Through the withdrawals of a very small amount of funds and transferring the collateral that was apparently "lost" in the process, the master account, controlled by the attacker, gained all six existing shares of the PLP pool. Finally, the attacker withdrew the loot.

Other notable exploits

In its weekly report, SlowMist also cites a significant exit scam affecting the XAI token on the BNB chain. The deployer executed a substantial sell-off by dumping 20.779 billion XAI tokens onto the market. As a result of the token dump, the exploiter managed to net a profit of approximately $220,000.

Note that the token may share its name with tokens issued by legitimate projects.

Additionally, last week, several social media accounts of Web3 projects were hacked. One of these exploits affected two Twitter accounts belonging to the popular cryptocurrency data aggregator CoinGecko: GeckoTerminal and CoinGecko. The attack was empowered by a popular scam technique involving the event-scheduling application Calendly.

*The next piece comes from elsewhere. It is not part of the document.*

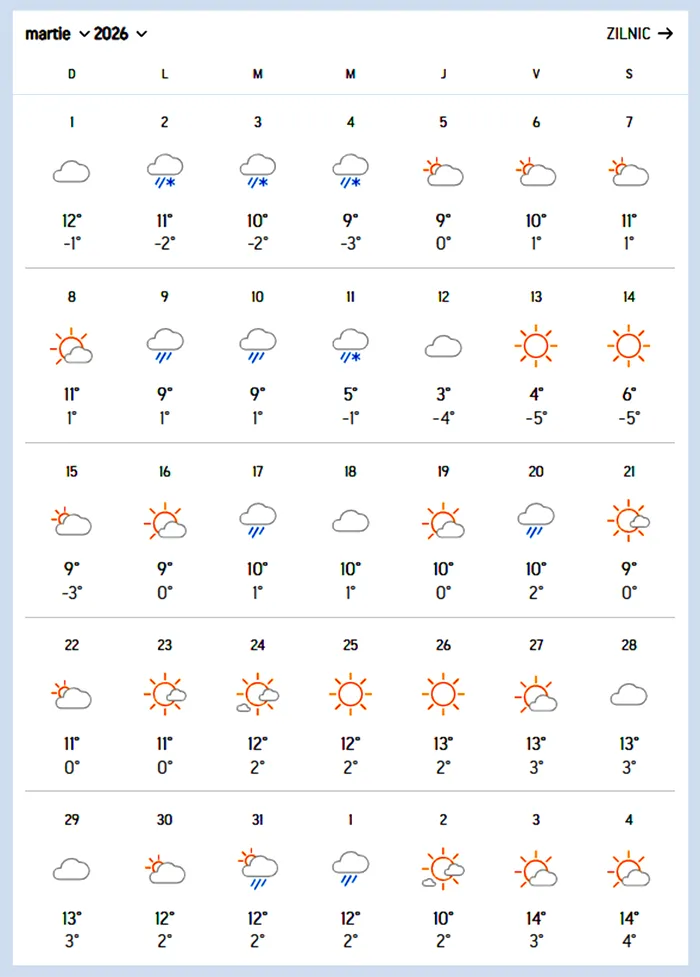The height and width of the screenshot is (977, 700).
Task: Switch to the ZILNIC daily view
Action: tap(628, 33)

"Despite having 2FA enabled and implementing robust security measures, one of our team members clicked on a fraudulent Calendly link by accident, granting the unauthorized app access to a hacker who then posted on our behalf," the CoinGecko team shared with its X followers on January 11.

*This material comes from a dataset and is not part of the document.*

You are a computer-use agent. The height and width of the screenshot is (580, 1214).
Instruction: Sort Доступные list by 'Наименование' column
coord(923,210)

While CoinGecko promptly secured both of its accounts, SlowMist strongly recommended cryptocurrency users exercise extra vigilance when dealing with Calendly links, as this application is frequently abused by malicious actors.

Earlier, SlowMist warned against the exploitation of the "Add Custom Link" feature offered by Calendly, which makes it possible to insert a malicious link triggering a phishing attack directly into the event details.

In the new iteration of the Calendly scam, criminals use malicious links disguised to appear as legitimate Calendly links. Upon clicking, these links transform their name into "Calendly." with an extra dot at the end. Subsequently, victims, thinking they are interacting with a genuine Calendly link, unwittingly grant access to their X account, which is then used for phishing campaigns.